EXERCISE BRIEF
Repeat the records below exactly, line for line.

SUPPLIED DATA
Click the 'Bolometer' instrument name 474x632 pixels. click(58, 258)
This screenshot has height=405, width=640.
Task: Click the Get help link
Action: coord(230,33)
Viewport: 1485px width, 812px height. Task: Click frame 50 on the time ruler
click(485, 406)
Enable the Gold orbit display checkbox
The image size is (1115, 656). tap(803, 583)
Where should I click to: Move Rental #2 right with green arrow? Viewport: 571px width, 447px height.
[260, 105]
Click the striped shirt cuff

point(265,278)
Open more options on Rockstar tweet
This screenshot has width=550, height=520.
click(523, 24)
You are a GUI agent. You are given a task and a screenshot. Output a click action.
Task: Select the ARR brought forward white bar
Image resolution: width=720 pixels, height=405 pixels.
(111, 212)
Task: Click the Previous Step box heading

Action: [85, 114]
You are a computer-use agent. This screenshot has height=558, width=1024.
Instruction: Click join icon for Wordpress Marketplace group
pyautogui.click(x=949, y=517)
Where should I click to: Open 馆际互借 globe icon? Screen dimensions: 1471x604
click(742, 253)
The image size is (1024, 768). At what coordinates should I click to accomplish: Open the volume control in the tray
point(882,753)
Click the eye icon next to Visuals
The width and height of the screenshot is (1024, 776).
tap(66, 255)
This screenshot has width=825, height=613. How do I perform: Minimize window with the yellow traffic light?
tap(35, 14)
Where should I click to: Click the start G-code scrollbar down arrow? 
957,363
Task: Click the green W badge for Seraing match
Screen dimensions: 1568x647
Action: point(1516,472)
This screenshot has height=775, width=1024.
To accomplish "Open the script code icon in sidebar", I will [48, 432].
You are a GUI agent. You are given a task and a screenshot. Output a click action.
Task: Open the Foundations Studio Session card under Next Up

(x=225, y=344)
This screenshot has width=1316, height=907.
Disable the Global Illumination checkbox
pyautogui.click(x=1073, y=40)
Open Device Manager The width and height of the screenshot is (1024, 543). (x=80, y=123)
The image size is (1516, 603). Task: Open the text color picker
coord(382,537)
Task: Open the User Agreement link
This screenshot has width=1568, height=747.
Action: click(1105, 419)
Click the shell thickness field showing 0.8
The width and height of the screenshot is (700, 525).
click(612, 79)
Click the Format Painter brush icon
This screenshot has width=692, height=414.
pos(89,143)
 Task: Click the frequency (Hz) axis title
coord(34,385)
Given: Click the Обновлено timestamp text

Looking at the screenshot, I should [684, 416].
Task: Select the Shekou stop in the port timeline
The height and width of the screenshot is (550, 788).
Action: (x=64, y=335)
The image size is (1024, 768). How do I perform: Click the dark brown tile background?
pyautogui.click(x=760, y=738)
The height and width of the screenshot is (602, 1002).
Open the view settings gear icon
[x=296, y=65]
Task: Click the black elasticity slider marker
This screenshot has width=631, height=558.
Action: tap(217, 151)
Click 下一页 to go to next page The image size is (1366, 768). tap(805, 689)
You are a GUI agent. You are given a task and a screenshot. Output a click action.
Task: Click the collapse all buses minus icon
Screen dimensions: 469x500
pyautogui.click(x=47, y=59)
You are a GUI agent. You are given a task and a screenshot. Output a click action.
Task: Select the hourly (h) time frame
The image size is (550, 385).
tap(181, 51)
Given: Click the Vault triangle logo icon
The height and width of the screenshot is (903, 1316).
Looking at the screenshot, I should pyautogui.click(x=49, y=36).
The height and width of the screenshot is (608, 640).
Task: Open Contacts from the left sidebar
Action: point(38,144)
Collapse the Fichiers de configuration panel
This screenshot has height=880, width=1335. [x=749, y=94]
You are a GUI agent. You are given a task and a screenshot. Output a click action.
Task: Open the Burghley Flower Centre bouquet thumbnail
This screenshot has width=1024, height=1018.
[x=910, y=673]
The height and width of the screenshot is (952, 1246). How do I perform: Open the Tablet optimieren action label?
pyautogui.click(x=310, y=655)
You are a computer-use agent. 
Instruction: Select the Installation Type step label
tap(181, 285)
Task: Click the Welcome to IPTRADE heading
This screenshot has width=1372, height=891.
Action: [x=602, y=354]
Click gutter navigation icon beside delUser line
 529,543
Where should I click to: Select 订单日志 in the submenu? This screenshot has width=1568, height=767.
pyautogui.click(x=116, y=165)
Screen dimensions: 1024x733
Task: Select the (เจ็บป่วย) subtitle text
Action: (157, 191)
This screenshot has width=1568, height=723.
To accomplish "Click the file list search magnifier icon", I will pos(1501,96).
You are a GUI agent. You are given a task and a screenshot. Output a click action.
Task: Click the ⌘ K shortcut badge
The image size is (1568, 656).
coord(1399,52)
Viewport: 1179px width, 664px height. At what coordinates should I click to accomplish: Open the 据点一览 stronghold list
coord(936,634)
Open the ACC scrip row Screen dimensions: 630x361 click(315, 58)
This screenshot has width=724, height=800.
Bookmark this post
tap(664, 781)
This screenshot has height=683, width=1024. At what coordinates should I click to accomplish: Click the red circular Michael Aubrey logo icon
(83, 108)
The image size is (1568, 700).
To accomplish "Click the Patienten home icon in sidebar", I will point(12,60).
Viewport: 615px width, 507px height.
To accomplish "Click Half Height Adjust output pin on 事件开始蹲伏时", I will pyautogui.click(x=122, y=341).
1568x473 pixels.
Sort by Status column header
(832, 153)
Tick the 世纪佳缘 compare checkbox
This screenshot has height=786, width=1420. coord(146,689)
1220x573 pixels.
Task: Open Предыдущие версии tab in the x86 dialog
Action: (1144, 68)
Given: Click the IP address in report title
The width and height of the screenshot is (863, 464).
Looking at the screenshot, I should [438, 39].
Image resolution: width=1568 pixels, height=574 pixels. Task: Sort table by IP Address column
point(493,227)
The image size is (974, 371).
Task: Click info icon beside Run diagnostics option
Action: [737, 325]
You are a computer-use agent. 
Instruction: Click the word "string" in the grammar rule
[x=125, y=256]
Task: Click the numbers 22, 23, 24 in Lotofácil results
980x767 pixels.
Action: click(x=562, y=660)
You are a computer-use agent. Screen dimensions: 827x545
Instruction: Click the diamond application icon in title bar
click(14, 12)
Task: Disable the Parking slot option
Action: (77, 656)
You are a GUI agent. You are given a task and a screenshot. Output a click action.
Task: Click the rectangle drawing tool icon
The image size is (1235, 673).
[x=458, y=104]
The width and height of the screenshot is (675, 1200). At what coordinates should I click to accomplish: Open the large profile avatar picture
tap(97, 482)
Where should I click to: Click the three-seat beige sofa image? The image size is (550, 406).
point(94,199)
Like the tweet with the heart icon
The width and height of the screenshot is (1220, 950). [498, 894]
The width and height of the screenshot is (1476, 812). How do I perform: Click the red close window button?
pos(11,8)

REPLY
Click the 'Bolometer' instrument name 474x632 pixels. click(58, 258)
This screenshot has height=405, width=640.
Task: Click the Get help link
Action: coord(230,33)
Viewport: 1485px width, 812px height. Task: Click frame 50 on the time ruler
click(485, 406)
Enable the Gold orbit display checkbox
The image size is (1115, 656). tap(803, 583)
Where should I click to: Move Rental #2 right with green arrow? Viewport: 571px width, 447px height.
[260, 105]
Click the striped shirt cuff

point(265,278)
Open more options on Rockstar tweet
This screenshot has width=550, height=520.
click(523, 24)
You are a GUI agent. You are given a task and a screenshot. Output a click action.
Task: Select the ARR brought forward white bar
Image resolution: width=720 pixels, height=405 pixels.
(111, 212)
Task: Click the Previous Step box heading

Action: [85, 114]
You are a computer-use agent. This screenshot has height=558, width=1024.
Instruction: Click join icon for Wordpress Marketplace group
pyautogui.click(x=949, y=517)
Where should I click to: Open 馆际互借 globe icon? Screen dimensions: 1471x604
click(742, 253)
The image size is (1024, 768). At what coordinates should I click to accomplish: Open the volume control in the tray
point(882,753)
Click the eye icon next to Visuals
The width and height of the screenshot is (1024, 776).
tap(66, 255)
This screenshot has width=825, height=613. How do I perform: Minimize window with the yellow traffic light?
tap(35, 14)
Where should I click to: Click the start G-code scrollbar down arrow? 
957,363
Task: Click the green W badge for Seraing match
Screen dimensions: 1568x647
Action: point(1516,472)
This screenshot has height=775, width=1024.
To accomplish "Open the script code icon in sidebar", I will [48, 432].
You are a GUI agent. You are given a task and a screenshot. Output a click action.
Task: Open the Foundations Studio Session card under Next Up

(x=225, y=344)
This screenshot has width=1316, height=907.
Disable the Global Illumination checkbox
pyautogui.click(x=1073, y=40)
Open Device Manager The width and height of the screenshot is (1024, 543). (x=80, y=123)
The image size is (1516, 603). Task: Open the text color picker
coord(382,537)
Task: Open the User Agreement link
This screenshot has width=1568, height=747.
Action: click(1105, 419)
Click the shell thickness field showing 0.8
The width and height of the screenshot is (700, 525).
click(612, 79)
Click the Format Painter brush icon
This screenshot has width=692, height=414.
pos(89,143)
 Task: Click the frequency (Hz) axis title
coord(34,385)
Given: Click the Обновлено timestamp text

Looking at the screenshot, I should [684, 416].
Task: Select the Shekou stop in the port timeline
The height and width of the screenshot is (550, 788).
Action: (x=64, y=335)
The image size is (1024, 768). How do I perform: Click the dark brown tile background?
pyautogui.click(x=760, y=738)
The height and width of the screenshot is (602, 1002).
Open the view settings gear icon
[x=296, y=65]
Task: Click the black elasticity slider marker
This screenshot has width=631, height=558.
Action: tap(217, 151)
Click 下一页 to go to next page The image size is (1366, 768). tap(805, 689)
You are a GUI agent. You are given a task and a screenshot. Output a click action.
Task: Click the collapse all buses minus icon
Screen dimensions: 469x500
pyautogui.click(x=47, y=59)
You are a GUI agent. You are given a task and a screenshot. Output a click action.
Task: Select the hourly (h) time frame
The image size is (550, 385).
tap(181, 51)
Given: Click the Vault triangle logo icon
The height and width of the screenshot is (903, 1316).
Looking at the screenshot, I should pyautogui.click(x=49, y=36).
The height and width of the screenshot is (608, 640).
Task: Open Contacts from the left sidebar
Action: point(38,144)
Collapse the Fichiers de configuration panel
This screenshot has height=880, width=1335. [x=749, y=94]
You are a GUI agent. You are given a task and a screenshot. Output a click action.
Task: Open the Burghley Flower Centre bouquet thumbnail
This screenshot has width=1024, height=1018.
[x=910, y=673]
The height and width of the screenshot is (952, 1246). How do I perform: Open the Tablet optimieren action label?
pyautogui.click(x=310, y=655)
You are a computer-use agent. 
Instruction: Select the Installation Type step label
tap(181, 285)
Task: Click the Welcome to IPTRADE heading
This screenshot has width=1372, height=891.
Action: [x=602, y=354]
Click gutter navigation icon beside delUser line
 529,543
Where should I click to: Select 订单日志 in the submenu? This screenshot has width=1568, height=767.
pyautogui.click(x=116, y=165)
Screen dimensions: 1024x733
Task: Select the (เจ็บป่วย) subtitle text
Action: (157, 191)
This screenshot has width=1568, height=723.
To accomplish "Click the file list search magnifier icon", I will pos(1501,96).
You are a GUI agent. You are given a task and a screenshot. Output a click action.
Task: Click the ⌘ K shortcut badge
The image size is (1568, 656).
coord(1399,52)
Viewport: 1179px width, 664px height. At what coordinates should I click to accomplish: Open the 据点一览 stronghold list
coord(936,634)
Open the ACC scrip row Screen dimensions: 630x361 click(315, 58)
This screenshot has width=724, height=800.
Bookmark this post
tap(664, 781)
This screenshot has height=683, width=1024. At what coordinates should I click to accomplish: Click the red circular Michael Aubrey logo icon
(83, 108)
The image size is (1568, 700).
To accomplish "Click the Patienten home icon in sidebar", I will point(12,60).
Viewport: 615px width, 507px height.
To accomplish "Click Half Height Adjust output pin on 事件开始蹲伏时", I will pyautogui.click(x=122, y=341).
1568x473 pixels.
Sort by Status column header
(832, 153)
Tick the 世纪佳缘 compare checkbox
This screenshot has height=786, width=1420. coord(146,689)
1220x573 pixels.
Task: Open Предыдущие версии tab in the x86 dialog
Action: (1144, 68)
Given: Click the IP address in report title
The width and height of the screenshot is (863, 464).
Looking at the screenshot, I should [438, 39].
Image resolution: width=1568 pixels, height=574 pixels. Task: Sort table by IP Address column
point(493,227)
The image size is (974, 371).
Task: Click info icon beside Run diagnostics option
Action: [737, 325]
You are a computer-use agent. 
Instruction: Click the word "string" in the grammar rule
[x=125, y=256]
Task: Click the numbers 22, 23, 24 in Lotofácil results
980x767 pixels.
Action: click(x=562, y=660)
You are a computer-use agent. Screen dimensions: 827x545
Instruction: Click the diamond application icon in title bar
click(14, 12)
Task: Disable the Parking slot option
Action: (77, 656)
You are a GUI agent. You are given a task and a screenshot. Output a click action.
Task: Click the rectangle drawing tool icon
The image size is (1235, 673).
[x=458, y=104]
The width and height of the screenshot is (675, 1200). At what coordinates should I click to accomplish: Open the large profile avatar picture
tap(97, 482)
Where should I click to: Click the three-seat beige sofa image? The image size is (550, 406).
point(94,199)
Like the tweet with the heart icon
The width and height of the screenshot is (1220, 950). [498, 894]
The width and height of the screenshot is (1476, 812). How do I perform: Click the red close window button?
pos(11,8)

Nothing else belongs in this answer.